Listen to Greater Than Code 069: Identity Is An Arrow with Avdi Grimm
And maybe one of the ways that we do find identity, one of the ways that I find identity anyway, is I think it’s almost defined externally in a way. Because it’s not found in, “I decide to be a certain way.” It’s not found in, “I write a list of values and mission statements.” It’s found in what people see in me in those moments, what people take away from me in those moments. That’s the real identity.
Read Retrospective 2007-2017: Losing the Joy of Coding
But as I started to dig into the all-too-obscure literature on the intersection of computing and humanities, I really started to worry about whether the programming industry was creating a net good in the world. Our software doesn’t just assist in getting things done. It doesn’t just mediate, either. Increasingly, it defines the boundaries of reality. It tells people how to categorize the signals they perceive. It lays down the channels and chokepoints for human connection and information dissemination. It arbitrates, more than ever before, what is a thing, and what is not a thing.

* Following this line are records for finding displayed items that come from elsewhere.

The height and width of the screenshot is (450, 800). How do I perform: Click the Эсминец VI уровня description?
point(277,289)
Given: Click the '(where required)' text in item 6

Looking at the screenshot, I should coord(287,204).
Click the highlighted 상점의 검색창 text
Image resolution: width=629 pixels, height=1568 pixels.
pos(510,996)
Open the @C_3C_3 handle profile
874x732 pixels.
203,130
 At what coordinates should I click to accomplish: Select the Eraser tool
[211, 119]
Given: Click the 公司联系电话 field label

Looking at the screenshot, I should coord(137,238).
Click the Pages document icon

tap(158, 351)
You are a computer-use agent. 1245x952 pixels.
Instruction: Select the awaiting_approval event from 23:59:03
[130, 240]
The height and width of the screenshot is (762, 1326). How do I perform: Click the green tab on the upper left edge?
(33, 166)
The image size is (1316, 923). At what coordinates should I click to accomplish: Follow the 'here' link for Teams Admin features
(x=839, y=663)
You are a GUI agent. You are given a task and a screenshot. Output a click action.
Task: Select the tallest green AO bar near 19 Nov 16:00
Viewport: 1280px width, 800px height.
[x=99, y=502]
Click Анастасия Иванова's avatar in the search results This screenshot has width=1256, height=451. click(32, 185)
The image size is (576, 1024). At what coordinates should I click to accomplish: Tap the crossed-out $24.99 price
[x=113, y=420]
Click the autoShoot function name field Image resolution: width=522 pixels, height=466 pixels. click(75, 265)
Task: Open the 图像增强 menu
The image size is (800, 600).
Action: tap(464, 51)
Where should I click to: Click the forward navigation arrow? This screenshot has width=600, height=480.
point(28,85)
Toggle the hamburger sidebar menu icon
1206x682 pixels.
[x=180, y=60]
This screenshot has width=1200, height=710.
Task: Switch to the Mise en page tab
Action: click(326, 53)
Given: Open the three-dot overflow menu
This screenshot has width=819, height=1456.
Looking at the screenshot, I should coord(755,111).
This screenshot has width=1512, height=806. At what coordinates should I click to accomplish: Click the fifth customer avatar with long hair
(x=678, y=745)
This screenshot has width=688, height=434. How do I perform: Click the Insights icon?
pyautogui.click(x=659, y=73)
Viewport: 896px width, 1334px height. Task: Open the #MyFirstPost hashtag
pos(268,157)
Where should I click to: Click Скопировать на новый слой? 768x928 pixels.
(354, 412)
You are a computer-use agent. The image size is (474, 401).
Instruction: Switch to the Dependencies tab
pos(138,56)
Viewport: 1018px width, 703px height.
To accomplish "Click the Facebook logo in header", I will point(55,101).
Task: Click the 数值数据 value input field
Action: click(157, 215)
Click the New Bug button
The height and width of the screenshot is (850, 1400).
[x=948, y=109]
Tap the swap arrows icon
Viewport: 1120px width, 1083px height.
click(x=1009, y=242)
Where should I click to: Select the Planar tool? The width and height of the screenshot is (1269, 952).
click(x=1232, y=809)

It occurred to me that programmers are, by and large, manifestly unqualified to be constructing reality. But that’s what we are doing, at a ferocious rate…
The joy hasn’t gone away, despite all my misgivings. I love writing code. I especially love seeing other people’s eyes light up when I share the empowerment of coding with them; as elegantly expressed incantations on a screen take on a life of their own and become part of mutual reality.
What we do as programmers is wondrous, and thrilling, and powerful, and just plain fun. Going forward, I want to share the joy of code in a way that keeps it intimately connected to the joy of living.
Read Some thoughts and feelings on RubyConf 2017
Ruby is a language created in love: love for its linguistic heritage; love for the joy of coding; love for the hackers who write the code; and love for the goofy-ass shit hackers do when they feel trusted and empowered and safe from judgement.
Love and joy, trust and emotional safety: you can argue that these language values influenced the community which formed around Ruby. Or that it has attracted people who already value love and trust and safety. I don’t know which is [more] true.
But it is this environment of trust and safety that has led, I think, to a community that threw conferences featuring talks about empathy, and depression, and burnout, and activism and other squishy-but-scary topics. And that did it long before most of the rest of the software industry got up the nerve to talk about those things in public…
In this century, programmers will build the software that mediates relationships and that shapes humanity’s perceptions of reality. That software could be written from a place of fear and distrust, judgement and contempt. Or it could be written from a place of love and joy, trust and safety.
I am not passionate about Ruby. I am not passionate about programming. But I am passionate about this community. Not the Ruby community specifically. The community of programmers who value love and joy, trust and safety.
I present the 2nd and 3rd links in reverse chronological order and also quote large chunks because I think there is an important narrative in those bits in that order (it’s also incredible writing). But it’s still really important to go read the entire posts.